--- Data for analysis Enclosed Below ---

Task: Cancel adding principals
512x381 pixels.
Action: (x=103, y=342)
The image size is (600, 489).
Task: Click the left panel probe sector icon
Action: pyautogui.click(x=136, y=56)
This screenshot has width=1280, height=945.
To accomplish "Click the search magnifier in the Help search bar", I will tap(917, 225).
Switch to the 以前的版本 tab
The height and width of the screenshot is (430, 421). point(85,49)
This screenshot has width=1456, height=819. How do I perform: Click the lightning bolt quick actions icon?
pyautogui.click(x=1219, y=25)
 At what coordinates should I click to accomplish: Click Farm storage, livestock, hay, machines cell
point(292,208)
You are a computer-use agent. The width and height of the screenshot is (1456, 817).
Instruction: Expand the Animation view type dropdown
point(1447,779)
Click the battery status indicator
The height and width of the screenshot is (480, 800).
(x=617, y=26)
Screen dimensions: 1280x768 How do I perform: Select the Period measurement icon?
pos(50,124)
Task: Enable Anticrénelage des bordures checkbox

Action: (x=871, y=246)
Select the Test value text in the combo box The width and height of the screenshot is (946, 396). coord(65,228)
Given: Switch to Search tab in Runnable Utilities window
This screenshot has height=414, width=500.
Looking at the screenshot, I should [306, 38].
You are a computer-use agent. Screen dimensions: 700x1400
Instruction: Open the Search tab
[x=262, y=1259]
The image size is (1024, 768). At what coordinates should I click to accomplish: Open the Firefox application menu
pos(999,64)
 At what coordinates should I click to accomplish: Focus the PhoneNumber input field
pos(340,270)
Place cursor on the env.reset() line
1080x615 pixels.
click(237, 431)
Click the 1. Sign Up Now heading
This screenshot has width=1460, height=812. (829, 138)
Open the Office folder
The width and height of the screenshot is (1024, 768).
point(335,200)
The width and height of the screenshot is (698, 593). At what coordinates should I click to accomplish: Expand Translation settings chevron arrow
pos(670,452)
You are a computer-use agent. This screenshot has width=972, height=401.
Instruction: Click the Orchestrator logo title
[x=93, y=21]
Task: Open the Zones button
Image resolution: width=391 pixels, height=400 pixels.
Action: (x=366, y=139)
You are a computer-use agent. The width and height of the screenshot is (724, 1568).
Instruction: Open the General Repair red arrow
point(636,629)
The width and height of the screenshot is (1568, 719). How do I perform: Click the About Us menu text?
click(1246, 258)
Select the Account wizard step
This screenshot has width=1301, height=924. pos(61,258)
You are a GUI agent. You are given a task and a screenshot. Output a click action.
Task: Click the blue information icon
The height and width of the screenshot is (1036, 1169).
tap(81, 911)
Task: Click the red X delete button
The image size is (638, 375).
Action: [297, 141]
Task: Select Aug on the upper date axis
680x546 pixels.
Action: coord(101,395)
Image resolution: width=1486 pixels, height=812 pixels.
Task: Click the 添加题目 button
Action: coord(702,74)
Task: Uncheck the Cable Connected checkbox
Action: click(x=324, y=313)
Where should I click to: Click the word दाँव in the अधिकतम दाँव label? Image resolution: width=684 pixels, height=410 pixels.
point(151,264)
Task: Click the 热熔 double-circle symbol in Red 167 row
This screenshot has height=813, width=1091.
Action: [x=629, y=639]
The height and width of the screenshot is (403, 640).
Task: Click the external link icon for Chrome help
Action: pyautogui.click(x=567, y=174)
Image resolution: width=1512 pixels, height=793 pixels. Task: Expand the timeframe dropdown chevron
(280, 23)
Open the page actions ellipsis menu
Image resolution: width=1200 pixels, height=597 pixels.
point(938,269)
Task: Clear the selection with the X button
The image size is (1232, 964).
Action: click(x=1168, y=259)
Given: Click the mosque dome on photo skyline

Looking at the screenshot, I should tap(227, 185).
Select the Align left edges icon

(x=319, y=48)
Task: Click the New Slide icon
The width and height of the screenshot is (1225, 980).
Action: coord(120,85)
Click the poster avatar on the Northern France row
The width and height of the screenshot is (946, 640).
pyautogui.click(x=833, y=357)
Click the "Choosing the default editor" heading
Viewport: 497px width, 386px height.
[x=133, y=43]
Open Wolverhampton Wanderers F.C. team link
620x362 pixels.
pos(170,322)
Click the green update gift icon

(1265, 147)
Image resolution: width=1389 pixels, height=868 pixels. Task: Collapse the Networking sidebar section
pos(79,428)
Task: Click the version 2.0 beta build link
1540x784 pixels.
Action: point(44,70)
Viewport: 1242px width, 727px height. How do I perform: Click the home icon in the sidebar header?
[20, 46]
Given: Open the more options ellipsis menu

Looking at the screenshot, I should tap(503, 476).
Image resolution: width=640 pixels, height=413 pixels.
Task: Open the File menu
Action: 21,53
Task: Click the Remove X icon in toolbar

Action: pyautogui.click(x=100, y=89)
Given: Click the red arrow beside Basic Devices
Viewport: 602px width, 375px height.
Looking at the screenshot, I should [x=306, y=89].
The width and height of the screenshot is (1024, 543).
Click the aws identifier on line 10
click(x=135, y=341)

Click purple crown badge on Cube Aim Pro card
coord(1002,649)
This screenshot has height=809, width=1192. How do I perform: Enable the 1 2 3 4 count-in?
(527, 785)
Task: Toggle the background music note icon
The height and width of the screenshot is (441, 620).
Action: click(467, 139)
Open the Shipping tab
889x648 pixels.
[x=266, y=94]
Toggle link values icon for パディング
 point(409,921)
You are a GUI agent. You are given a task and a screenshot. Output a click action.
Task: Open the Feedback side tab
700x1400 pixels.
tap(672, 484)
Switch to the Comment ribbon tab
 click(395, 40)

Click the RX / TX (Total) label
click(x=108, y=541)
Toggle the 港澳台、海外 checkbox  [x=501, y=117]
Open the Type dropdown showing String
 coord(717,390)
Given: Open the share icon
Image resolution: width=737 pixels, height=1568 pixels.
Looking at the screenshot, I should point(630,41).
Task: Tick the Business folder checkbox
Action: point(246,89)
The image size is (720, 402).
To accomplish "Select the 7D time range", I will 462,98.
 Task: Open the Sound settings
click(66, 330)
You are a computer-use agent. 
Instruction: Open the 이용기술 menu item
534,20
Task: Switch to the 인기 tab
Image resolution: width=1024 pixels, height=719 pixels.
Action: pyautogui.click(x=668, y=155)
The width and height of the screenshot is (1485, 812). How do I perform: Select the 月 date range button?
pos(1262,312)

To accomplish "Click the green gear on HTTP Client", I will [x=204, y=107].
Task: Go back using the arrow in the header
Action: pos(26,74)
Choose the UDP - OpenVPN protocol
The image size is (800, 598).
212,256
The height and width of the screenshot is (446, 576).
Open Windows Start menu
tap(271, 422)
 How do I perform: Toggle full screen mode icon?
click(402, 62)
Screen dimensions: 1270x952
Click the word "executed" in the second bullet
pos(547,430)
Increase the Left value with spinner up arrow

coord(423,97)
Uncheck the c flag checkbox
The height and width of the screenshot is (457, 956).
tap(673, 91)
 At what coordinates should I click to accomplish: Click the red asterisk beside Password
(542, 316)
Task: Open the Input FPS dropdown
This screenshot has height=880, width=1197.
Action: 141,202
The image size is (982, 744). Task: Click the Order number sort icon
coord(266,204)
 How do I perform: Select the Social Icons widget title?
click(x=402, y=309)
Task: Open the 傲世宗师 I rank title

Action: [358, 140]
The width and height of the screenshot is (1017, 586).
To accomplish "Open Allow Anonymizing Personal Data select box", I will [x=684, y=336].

--- End of Enclosed Data for analysis ---

* _Problem to work on_:
Go through the data above line by line, count those that contain the string "computer", and reply with the count only.

* _Solution_:
5